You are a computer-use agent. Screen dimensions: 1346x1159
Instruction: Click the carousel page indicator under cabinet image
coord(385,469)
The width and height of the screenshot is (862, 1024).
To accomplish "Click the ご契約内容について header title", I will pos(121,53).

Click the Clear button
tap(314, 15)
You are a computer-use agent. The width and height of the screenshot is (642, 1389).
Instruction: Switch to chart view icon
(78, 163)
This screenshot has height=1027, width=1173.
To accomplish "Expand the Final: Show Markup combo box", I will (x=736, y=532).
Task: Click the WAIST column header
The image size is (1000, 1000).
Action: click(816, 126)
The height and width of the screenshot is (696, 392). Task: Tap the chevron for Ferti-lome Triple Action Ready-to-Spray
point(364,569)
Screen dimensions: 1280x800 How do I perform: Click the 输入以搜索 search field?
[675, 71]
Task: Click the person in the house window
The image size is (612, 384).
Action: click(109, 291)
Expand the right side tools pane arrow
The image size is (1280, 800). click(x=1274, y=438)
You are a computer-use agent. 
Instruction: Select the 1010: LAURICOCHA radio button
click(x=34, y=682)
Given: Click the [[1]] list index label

--------------------------------------------------

(EXERCISE DETAILS): Repeat all of the listing above exactly, leaving nothing out.

(RESPONSE TO THE TASK):
You are a computer-use agent. Screen dimensions: 1346x1159
Instruction: Click the carousel page indicator under cabinet image
coord(385,469)
The width and height of the screenshot is (862, 1024).
To accomplish "Click the ご契約内容について header title", I will pos(121,53).

Click the Clear button
tap(314, 15)
You are a computer-use agent. The width and height of the screenshot is (642, 1389).
Instruction: Switch to chart view icon
(78, 163)
This screenshot has height=1027, width=1173.
To accomplish "Expand the Final: Show Markup combo box", I will (x=736, y=532).
Task: Click the WAIST column header
The image size is (1000, 1000).
Action: click(816, 126)
The height and width of the screenshot is (696, 392). Task: Tap the chevron for Ferti-lome Triple Action Ready-to-Spray
point(364,569)
Screen dimensions: 1280x800 How do I perform: Click the 输入以搜索 search field?
[675, 71]
Task: Click the person in the house window
The image size is (612, 384).
Action: click(109, 291)
Expand the right side tools pane arrow
The image size is (1280, 800). click(x=1274, y=438)
You are a computer-use agent. 
Instruction: Select the 1010: LAURICOCHA radio button
click(x=34, y=682)
Given: Click the [[1]] list index label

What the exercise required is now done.